“And he wasn’t such a hard-ass on religious beliefs, since his own were pretty radical for the time.”
“Rather pagan-esque, I take it,” said Violina, “given the Saint Saturn appellation.”
“W.B. did some studying. He believed Christianity was actually Saturn worship. A few folks shared this belief, once he explained the backstory.”
Chapter 3
Valley of The Scarecrow
Settlement era
Friedrich Schroeder rubbed the back of his neck, his hand coming away damp. But there was no sting of sunburn, and for that he prayed his gratitude, if absently, as he did for every little thing, including the mild euphoria he got from his dandelion wine and, of course, the paying patronage of his fellow settlers.
Soon after arriving, the settlers encountered the natives and found them kind and welcoming, a contrast to the terrifying rumors they had all heard in the port taverns back in England. That is, until Conal O’Herlihy introduced the tribe to his vaunted mushroom, and promptly scared them away.
All except a few young males who were captured and imprisoned.
Schroeder was ashamed to have played a role in their oppression and enslavement. But Conal, in his uncompromising wisdom, had declared that it was God’s will that man hold dominion over beasts, which these natives were to him, no different from horses or cattle.
Still, keeping the small troop of young Tsalagi men and boys secretly encamped in the woods a few miles from the settlement was a logistical challenge. Schroeder’s special wine was a persuader for the settlement men in Conal’s confidence, for the young Indians themselves and for his own pesky conscience.
His wine had secured his position among O’Herlihy’s most trusted lieutenants. But his absence the previous night might strain their friendship. Expressing his growing qualms would not salve it.

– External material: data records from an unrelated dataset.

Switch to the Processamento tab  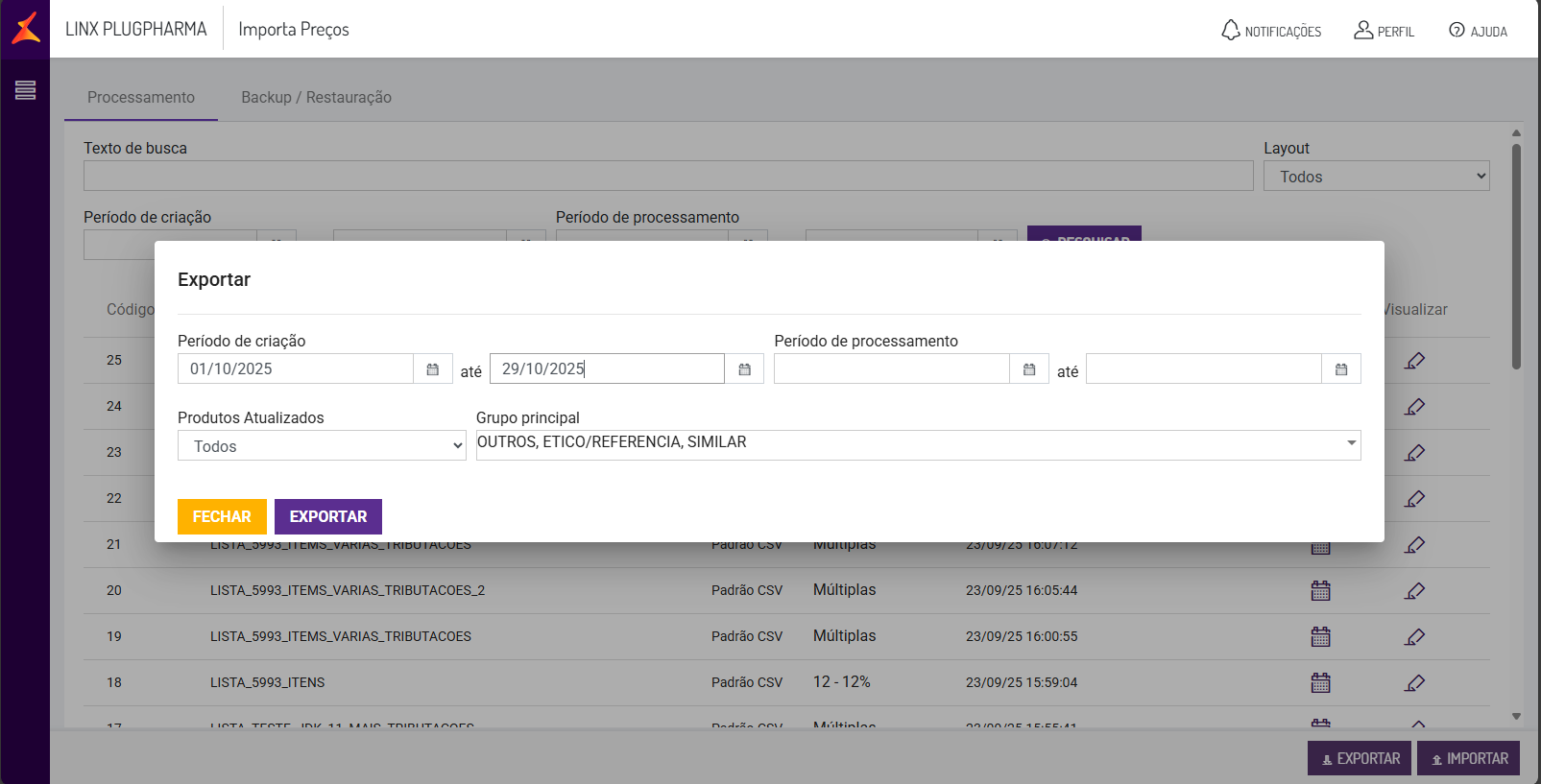[x=141, y=98]
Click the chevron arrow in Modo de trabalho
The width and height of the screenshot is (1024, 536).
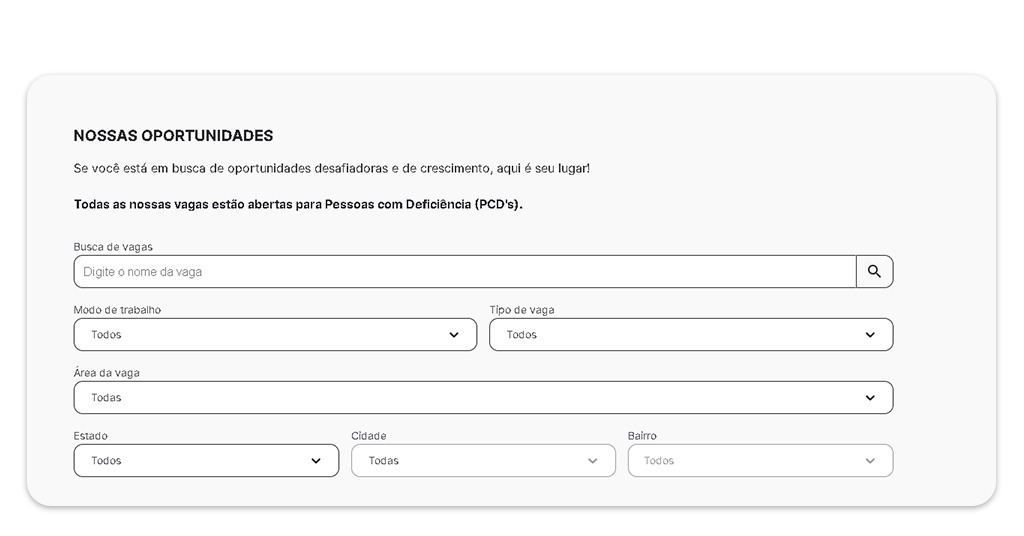point(454,335)
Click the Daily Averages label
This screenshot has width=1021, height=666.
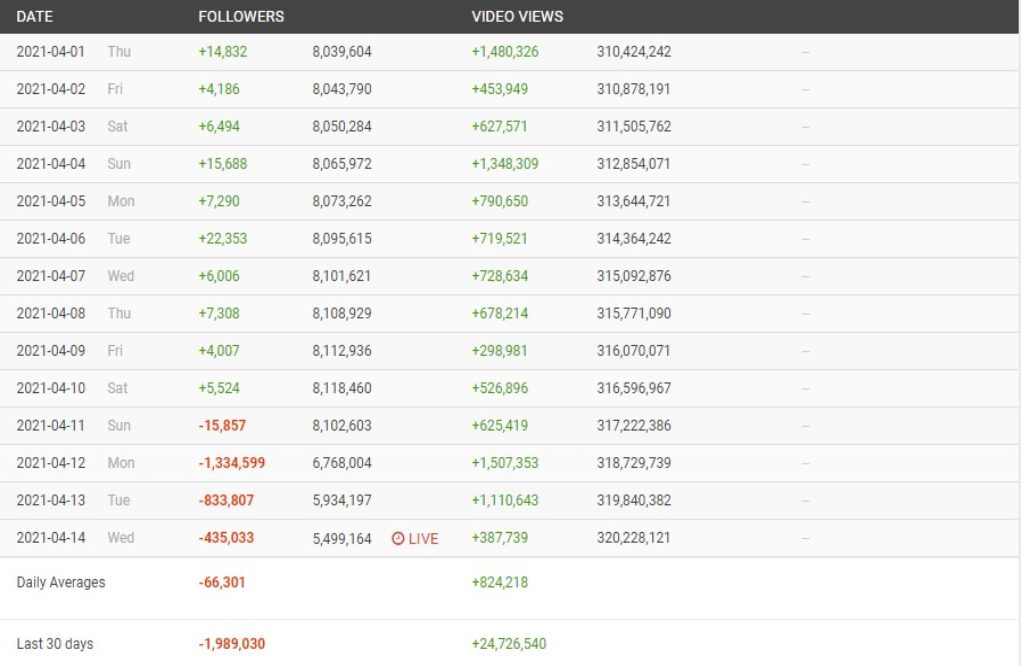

At the moment, plans for the harvest of his corn and pumpkin crops were at the fore, and that labor would fall to his friends, neighbors and fellow disciples of Conal.
There was a good bit of preparation to be done before he would call on them. First, he would need to make more wine, of course, and have Olga bake her special bread.
For now, his task was to move the bootzaman to the eastern edge of his cornfield, beside the pumpkin patch. The crows, though mostly uninterested in the strange orange squash, often gathered there and perched atop the spheres, as if awaiting marching orders. They had heeded well his towering strawman here in mid-field. The move would keep them confused.
At Schroeder’s invitation, a handful of settlers had come to behold the unveiling of his uncanny false man. They had all been left uneasy by it.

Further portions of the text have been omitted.